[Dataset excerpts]
┌──
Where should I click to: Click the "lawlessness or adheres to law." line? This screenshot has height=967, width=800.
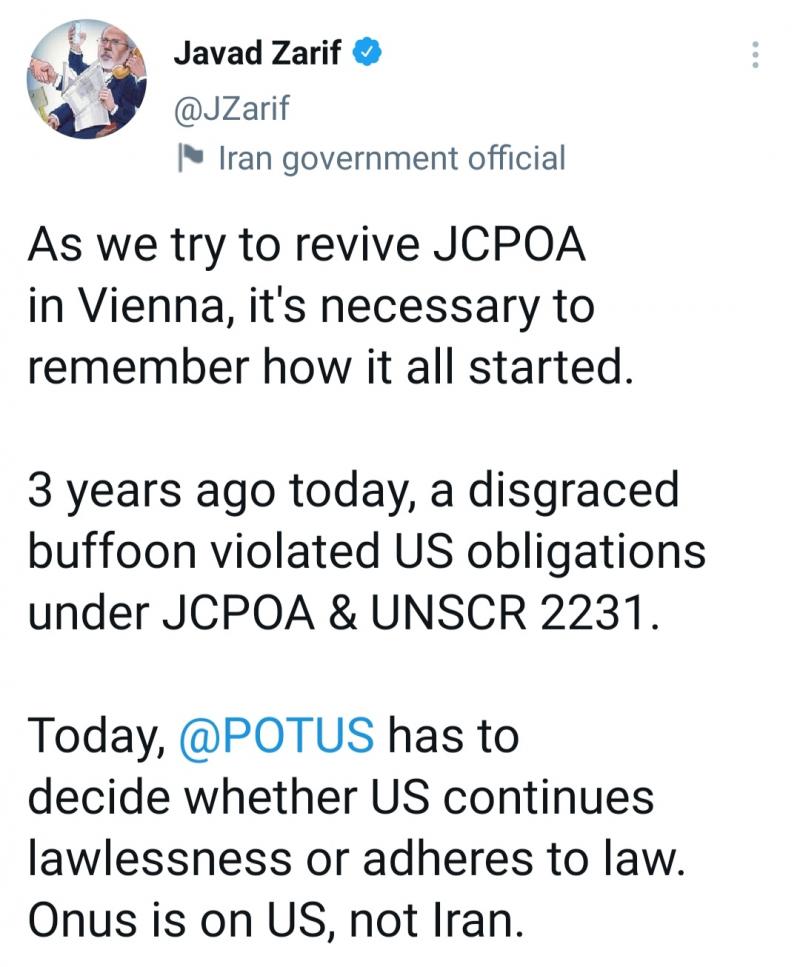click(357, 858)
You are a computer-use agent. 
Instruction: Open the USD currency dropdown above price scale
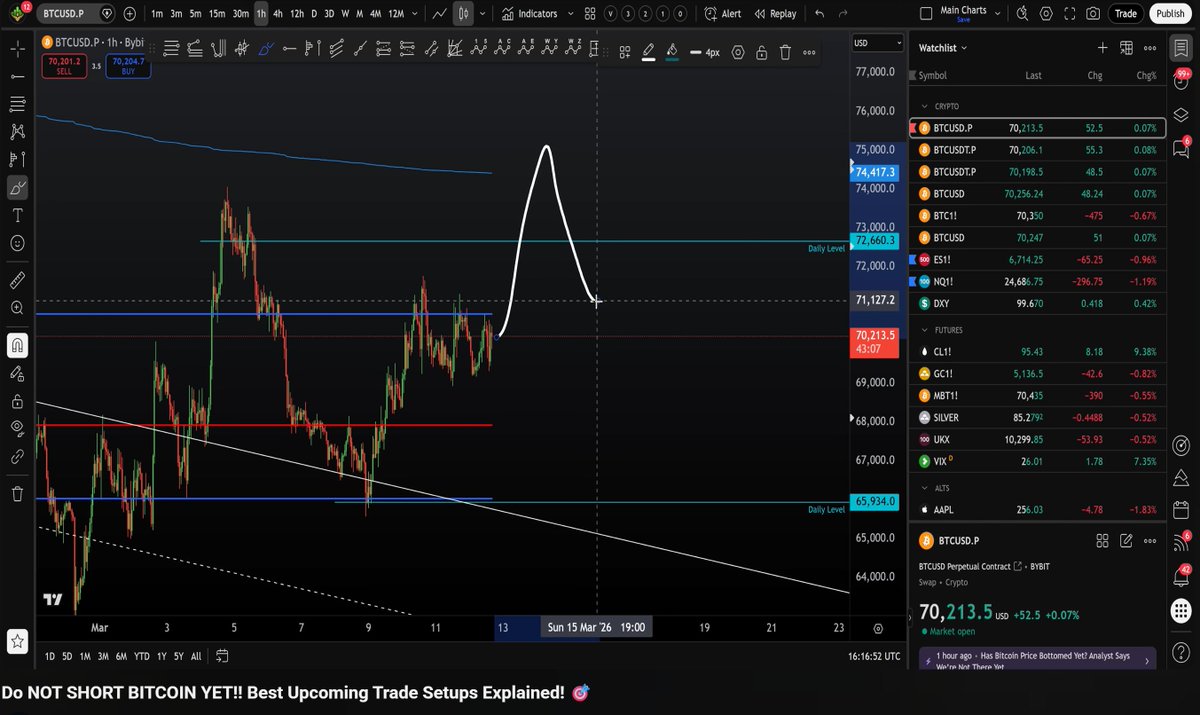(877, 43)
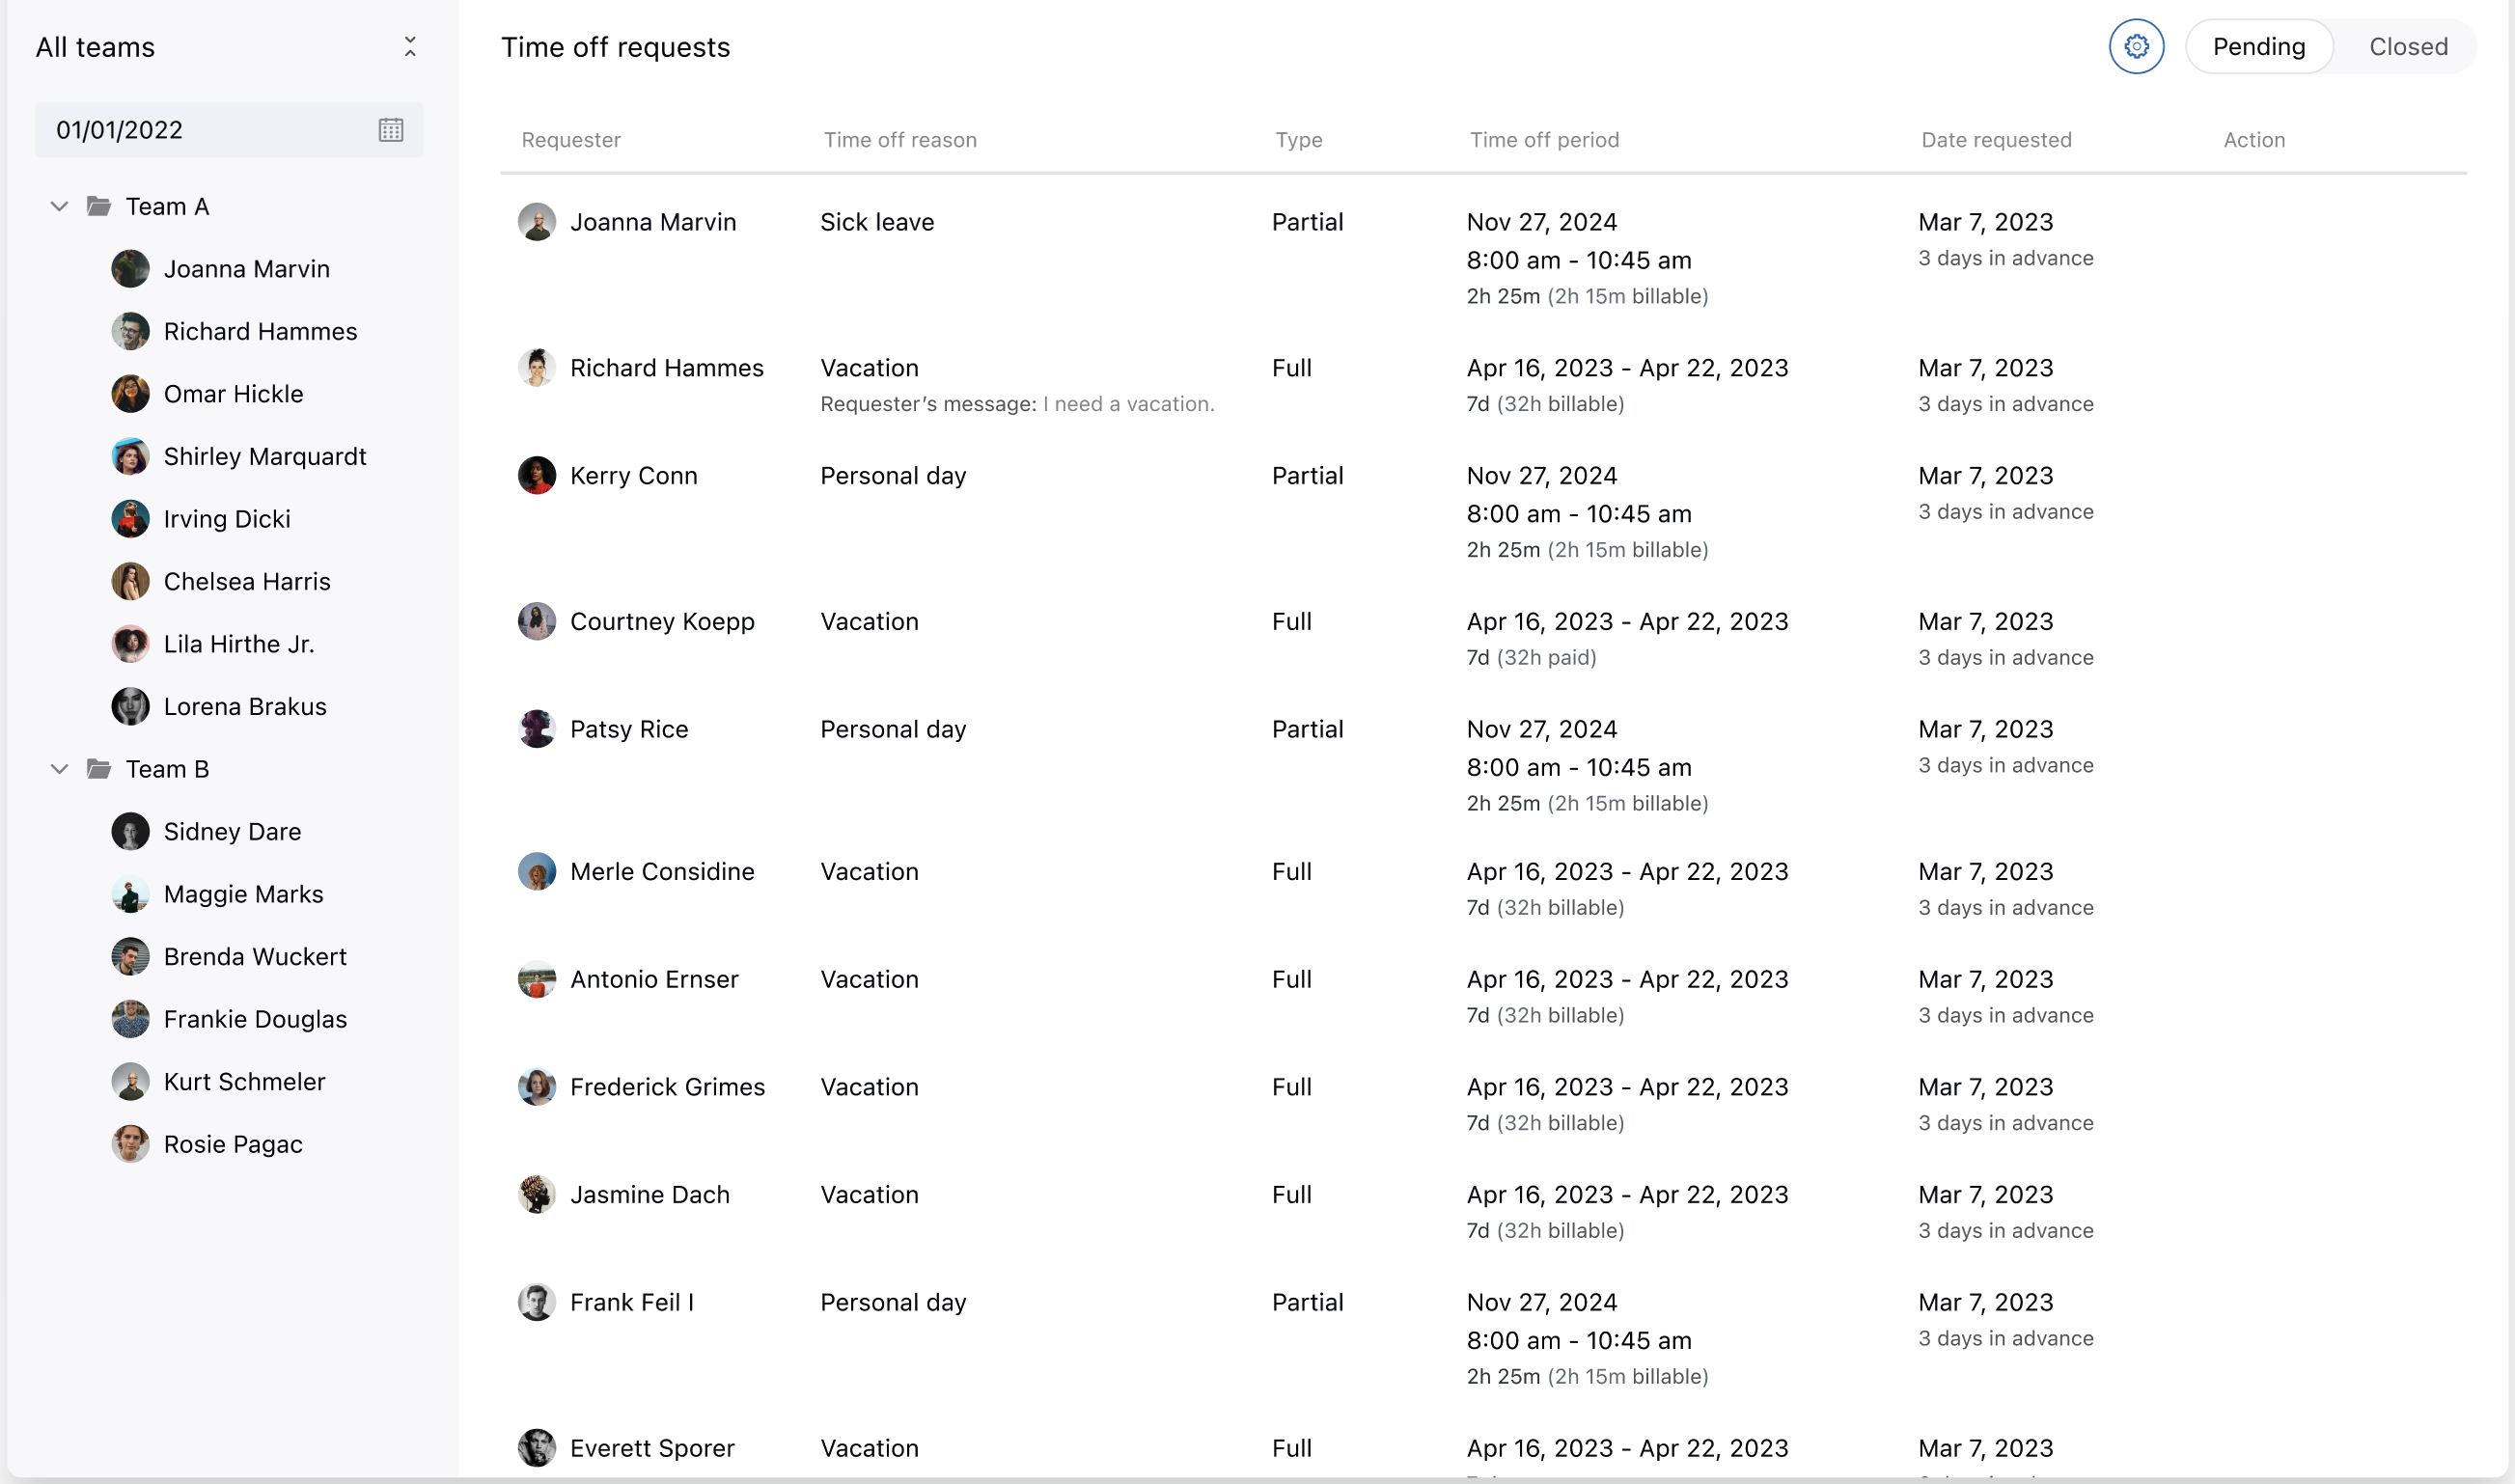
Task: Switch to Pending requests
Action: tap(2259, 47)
└──
Copy out all the entries exactly. Images stay out of the copy.

• **WRITTEN RESPONSE**
Where should I click to: Click the "lawlessness or adheres to law." line? This screenshot has height=967, width=800.
click(357, 858)
You are a computer-use agent. 
Instruction: Open the USD currency dropdown above price scale
(877, 43)
Task: Switch to Pending requests
Action: tap(2259, 47)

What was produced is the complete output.